Sulphur is present in natural gas mainly as hydrogen sulphide (H2S). Many processes in the refinery produce acid gas which is rich in H2S. This acid gas is further captured in clean sour water and lean amine. Further, the sour water is processed in a sour water stripper (SWS) and the off-gas produced is sent to the sulphur recovery unit (SRU). The sour acid gas produced, also called ammonia acid gas (AAG), is usually rich in ammonia and H2S. The rich amine from different refinery units is collected and processed in an amine recovery unit (ARU). The produced gas, also called clean acid gas (CAG), is rich in H2S. The SRU processes CAG and AAG in order to recover sulphur from the H2S molecule. The tail gas treatment unit (TGTU) is usually installed downstream of the SRU to capture unreacted H2S and to meet environmental specifications. The SRU uses the Claus process. Table 1 shows typical compositions of AAG and CAG.

High sulphur crude is always needed for higher refining margins. This need in turn drives sulphur projects in the refinery. There is no home for H2S gas in the refinery other than the sulphur units. H2S or SOx cannot be emitted to the atmosphere for reasons of safety and environmental regulations. As a result of this, a refinery’s production and profits are at risk when the SRU/TGTU is not operating.

Process flow
Figure 1 outlines the various stages of SRU and TGTU operations and the areas affected by a capacity increase. The SRU takes acid gas from the amine regeneration units and SWS, converting H2S to elemental sulphur using the Claus process. Unconverted tail gas from the Claus reactors is routed to a TGTU where sulphur oxides are converted to H2S and recycled to the Claus reactors, increasing overall sulphur conversion to >99% to reduce SOx emissions.

The two unit feeds, sour water acid gas and amine acid gas, are separated in the unit with segregated feed knock-out drums. This allows the AAG which is higher in ammonia to be injected at the inlet, increasing ammonia destruction in the thermal reactor. The combined acid gas steam is mixed with oxygen at the inlet burner and combusted. Combustion air is controlled to ensure partial combustion of H2S. This facilitates the reaction between H2S and sulphur dioxide (SO2) to form elemental sulphur. The combustion section generates medium pressure steam.

The thermal reactor is followed by a condenser generating additional steam and separating the condensed elemental sulphur from unconverted flue gas. The flue gas is then reheated using high pressure steam to the catalytic reactor. There are three reactor stages, each with dedicated reheat exchangers to control temperature. After each reaction stage, there is a condenser to remove elemental sulphur and generate low pressure steam.

Unreacted tail gas contains 2-8% of inlet sulphur in the form of SO2 and H2S. The TGTU uses an amine such as MDEA to collect H2S. After H2S is removed, the tail gas is routed to an incinerator. The incinerator combusts any unconverted sulphur components (carbonyl sulphur, carbon disulphide), along with residual H2S, to SO2.

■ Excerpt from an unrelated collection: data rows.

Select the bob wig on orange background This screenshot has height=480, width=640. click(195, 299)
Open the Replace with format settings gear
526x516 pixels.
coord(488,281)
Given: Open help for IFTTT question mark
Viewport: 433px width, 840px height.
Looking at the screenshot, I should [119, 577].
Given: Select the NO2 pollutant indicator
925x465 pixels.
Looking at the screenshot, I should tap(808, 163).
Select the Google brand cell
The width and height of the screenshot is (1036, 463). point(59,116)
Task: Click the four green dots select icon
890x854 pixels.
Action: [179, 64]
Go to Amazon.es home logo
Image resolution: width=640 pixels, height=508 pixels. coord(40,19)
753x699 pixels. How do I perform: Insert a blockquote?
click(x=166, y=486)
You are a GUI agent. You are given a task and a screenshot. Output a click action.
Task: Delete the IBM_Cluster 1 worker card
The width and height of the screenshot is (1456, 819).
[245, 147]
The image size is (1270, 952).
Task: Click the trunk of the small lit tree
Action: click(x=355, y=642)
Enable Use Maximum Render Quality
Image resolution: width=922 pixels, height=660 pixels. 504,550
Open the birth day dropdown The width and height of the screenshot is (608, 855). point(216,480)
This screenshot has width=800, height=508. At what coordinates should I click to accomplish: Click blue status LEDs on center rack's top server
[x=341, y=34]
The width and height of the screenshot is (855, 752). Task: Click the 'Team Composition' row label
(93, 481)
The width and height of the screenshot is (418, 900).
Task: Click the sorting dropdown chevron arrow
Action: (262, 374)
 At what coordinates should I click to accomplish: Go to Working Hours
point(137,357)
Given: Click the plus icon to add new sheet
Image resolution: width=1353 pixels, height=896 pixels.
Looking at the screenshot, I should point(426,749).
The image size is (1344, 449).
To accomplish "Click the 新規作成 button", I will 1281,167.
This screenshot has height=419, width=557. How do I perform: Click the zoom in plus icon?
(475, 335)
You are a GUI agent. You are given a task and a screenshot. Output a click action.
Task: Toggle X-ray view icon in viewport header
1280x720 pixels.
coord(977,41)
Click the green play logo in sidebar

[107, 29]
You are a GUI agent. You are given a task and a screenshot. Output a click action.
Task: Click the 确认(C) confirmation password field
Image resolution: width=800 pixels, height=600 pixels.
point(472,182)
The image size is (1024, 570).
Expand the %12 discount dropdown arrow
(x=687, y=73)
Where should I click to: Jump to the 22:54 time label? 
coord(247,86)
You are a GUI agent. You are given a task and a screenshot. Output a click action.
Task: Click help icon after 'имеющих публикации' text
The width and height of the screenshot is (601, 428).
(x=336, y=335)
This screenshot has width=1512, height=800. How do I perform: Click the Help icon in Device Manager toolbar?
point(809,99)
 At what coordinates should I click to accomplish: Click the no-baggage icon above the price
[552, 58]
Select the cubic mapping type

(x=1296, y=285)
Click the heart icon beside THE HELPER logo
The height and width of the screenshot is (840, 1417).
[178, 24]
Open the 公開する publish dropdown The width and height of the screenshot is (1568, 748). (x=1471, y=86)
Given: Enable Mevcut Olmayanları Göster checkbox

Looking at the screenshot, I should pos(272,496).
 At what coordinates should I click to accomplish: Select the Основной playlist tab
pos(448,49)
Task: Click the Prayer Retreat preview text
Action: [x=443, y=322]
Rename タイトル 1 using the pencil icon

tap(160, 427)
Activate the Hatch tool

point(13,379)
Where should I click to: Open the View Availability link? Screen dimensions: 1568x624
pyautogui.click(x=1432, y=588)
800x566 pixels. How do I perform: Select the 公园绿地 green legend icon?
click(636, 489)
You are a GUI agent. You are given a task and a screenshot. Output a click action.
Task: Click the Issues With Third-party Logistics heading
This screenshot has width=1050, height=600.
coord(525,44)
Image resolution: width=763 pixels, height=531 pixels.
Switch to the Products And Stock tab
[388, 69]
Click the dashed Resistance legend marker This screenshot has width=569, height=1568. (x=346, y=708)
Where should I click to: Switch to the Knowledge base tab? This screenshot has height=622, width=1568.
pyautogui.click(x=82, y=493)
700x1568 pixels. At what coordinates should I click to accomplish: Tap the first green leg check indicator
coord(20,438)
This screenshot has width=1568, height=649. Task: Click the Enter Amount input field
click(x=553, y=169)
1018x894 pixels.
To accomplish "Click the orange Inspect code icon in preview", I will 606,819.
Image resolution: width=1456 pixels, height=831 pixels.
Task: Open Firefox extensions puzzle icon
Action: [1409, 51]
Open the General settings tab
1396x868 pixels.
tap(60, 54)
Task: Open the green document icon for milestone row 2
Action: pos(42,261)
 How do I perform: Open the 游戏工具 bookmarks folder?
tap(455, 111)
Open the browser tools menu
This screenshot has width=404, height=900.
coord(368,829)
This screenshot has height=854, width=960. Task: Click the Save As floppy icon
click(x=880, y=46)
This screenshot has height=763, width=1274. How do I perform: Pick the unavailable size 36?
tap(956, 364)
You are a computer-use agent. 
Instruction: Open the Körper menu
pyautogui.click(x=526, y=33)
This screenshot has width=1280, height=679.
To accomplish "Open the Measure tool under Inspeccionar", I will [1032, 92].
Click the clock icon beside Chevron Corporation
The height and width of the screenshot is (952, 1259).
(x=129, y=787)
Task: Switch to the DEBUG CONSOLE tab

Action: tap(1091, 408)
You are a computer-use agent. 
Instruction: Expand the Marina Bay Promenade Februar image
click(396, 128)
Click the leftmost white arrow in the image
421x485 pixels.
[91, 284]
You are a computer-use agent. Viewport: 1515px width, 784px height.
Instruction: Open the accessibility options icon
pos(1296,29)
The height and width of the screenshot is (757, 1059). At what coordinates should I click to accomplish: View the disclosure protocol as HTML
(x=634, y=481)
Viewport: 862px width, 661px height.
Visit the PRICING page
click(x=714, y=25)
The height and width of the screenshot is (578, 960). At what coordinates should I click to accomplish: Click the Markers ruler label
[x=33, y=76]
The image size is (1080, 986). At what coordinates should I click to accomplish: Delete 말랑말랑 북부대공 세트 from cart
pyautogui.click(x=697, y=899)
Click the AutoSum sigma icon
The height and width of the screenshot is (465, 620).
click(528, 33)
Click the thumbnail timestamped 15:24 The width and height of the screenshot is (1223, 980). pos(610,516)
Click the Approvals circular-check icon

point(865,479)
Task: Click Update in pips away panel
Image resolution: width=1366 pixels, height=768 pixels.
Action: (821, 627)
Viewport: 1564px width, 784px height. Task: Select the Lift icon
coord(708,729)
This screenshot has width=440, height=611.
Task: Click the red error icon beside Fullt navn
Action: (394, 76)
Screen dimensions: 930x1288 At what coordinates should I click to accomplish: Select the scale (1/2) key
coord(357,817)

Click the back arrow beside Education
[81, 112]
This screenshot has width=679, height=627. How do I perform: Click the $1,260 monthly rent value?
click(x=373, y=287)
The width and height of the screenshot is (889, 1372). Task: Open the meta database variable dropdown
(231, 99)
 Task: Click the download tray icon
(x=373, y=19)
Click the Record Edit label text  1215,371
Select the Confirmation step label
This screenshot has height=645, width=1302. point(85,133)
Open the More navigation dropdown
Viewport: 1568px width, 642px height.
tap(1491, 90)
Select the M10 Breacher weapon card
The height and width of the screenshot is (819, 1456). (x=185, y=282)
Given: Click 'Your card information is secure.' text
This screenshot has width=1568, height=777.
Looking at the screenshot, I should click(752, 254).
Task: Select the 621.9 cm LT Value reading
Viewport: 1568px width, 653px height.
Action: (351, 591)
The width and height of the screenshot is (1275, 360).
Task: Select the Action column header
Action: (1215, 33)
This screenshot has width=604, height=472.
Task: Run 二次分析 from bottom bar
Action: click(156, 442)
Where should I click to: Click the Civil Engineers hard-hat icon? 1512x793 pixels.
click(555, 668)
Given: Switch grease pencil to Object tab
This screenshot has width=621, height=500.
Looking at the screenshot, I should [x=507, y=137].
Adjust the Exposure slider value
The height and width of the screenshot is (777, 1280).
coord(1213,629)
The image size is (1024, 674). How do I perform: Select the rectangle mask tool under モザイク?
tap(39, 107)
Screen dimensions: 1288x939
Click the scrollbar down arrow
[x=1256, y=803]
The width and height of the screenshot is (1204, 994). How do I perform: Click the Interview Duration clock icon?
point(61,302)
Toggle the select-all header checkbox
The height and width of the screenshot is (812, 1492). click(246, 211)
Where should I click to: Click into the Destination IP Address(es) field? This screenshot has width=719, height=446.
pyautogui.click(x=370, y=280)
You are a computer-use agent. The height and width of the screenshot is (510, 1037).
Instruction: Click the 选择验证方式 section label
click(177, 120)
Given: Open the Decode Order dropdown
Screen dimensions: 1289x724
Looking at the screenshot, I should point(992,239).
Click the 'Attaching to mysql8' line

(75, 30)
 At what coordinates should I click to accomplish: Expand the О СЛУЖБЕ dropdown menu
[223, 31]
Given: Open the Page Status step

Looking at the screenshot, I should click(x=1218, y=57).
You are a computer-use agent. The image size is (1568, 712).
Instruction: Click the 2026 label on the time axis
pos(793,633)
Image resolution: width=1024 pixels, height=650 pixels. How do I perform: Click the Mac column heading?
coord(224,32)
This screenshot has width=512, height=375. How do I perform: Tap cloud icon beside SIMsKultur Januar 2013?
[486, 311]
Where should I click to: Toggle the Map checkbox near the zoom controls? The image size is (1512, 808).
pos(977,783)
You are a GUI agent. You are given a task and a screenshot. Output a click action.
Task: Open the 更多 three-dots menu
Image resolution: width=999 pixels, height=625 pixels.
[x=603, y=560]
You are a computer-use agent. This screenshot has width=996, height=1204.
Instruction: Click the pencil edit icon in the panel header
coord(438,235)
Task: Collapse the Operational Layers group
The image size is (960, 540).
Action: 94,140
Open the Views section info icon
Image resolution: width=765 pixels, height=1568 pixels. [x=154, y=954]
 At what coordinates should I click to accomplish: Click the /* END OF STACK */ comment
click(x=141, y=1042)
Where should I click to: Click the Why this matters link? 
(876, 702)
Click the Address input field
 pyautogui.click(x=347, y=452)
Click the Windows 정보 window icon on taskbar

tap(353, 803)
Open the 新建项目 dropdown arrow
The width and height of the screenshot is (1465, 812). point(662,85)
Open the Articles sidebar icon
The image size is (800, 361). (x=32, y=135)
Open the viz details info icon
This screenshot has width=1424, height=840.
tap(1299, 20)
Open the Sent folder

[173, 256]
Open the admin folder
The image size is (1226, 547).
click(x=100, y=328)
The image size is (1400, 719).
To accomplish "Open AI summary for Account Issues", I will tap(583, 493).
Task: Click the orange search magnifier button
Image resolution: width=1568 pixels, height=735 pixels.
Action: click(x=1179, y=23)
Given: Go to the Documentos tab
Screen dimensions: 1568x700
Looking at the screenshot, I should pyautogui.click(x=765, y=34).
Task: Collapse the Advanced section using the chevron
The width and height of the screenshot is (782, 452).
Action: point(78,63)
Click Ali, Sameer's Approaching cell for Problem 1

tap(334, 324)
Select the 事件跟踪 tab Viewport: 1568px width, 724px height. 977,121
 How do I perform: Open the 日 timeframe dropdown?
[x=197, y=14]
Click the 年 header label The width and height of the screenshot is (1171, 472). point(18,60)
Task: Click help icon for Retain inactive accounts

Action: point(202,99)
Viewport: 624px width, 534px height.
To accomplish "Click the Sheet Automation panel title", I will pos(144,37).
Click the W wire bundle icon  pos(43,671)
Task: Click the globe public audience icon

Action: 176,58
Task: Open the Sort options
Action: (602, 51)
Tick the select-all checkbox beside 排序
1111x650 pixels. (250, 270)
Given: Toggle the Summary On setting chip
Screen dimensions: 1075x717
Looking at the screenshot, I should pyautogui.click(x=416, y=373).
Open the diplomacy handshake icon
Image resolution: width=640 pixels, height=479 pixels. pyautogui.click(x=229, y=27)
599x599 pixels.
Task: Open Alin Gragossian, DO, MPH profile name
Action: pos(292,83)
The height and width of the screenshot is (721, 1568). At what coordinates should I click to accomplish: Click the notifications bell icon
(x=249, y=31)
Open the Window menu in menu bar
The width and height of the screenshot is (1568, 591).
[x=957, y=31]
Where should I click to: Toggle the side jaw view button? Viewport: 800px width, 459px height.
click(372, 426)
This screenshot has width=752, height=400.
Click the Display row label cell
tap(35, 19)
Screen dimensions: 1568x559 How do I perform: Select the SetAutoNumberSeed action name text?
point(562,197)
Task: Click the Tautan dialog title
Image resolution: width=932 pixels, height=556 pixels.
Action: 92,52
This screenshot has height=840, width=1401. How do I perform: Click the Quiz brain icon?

Liquid sulphur is condensed and collected by sulphur traps, then collected in the sulphur pit. The liquid sulphur is further cooled and dissolved H2S in the liquid sulphur is removed by contact with the air. The air and H2S mixture is vacuumed out using an ejector. This mixture can either be sent to the reaction furnace or the incinerator. The mixture is usually sent to the reaction furnace to increase the efficiency of the sulphur plant, otherwise the unit capacity is limited by SOx limitations. Reactions for the various stages of the process are:
•    Reaction furnace

•    Claus reactors

•    TGTU reactor

•    Degassing

Sulphur plant capacity basics
Mass flow limited process

A SRU/TGTU operation is a mass flow limited process; the higher the flow, the higher the pressure drop according to pressure and flow correlation. Pressure drop in the system is proportional to the square of flow. The back pressure in the system will increase with the increase in flow needed for a revamp. Burner pressure increases with the increase in back pressure of the system. Nitrogen gas is inert and unwanted in the process; most revamps replace air blowers due to the requirement for higher head and flow. If we replace nitrogen molecules in the process with more oxygen molecules, this favours the hydraulics and the capacity can be enhanced.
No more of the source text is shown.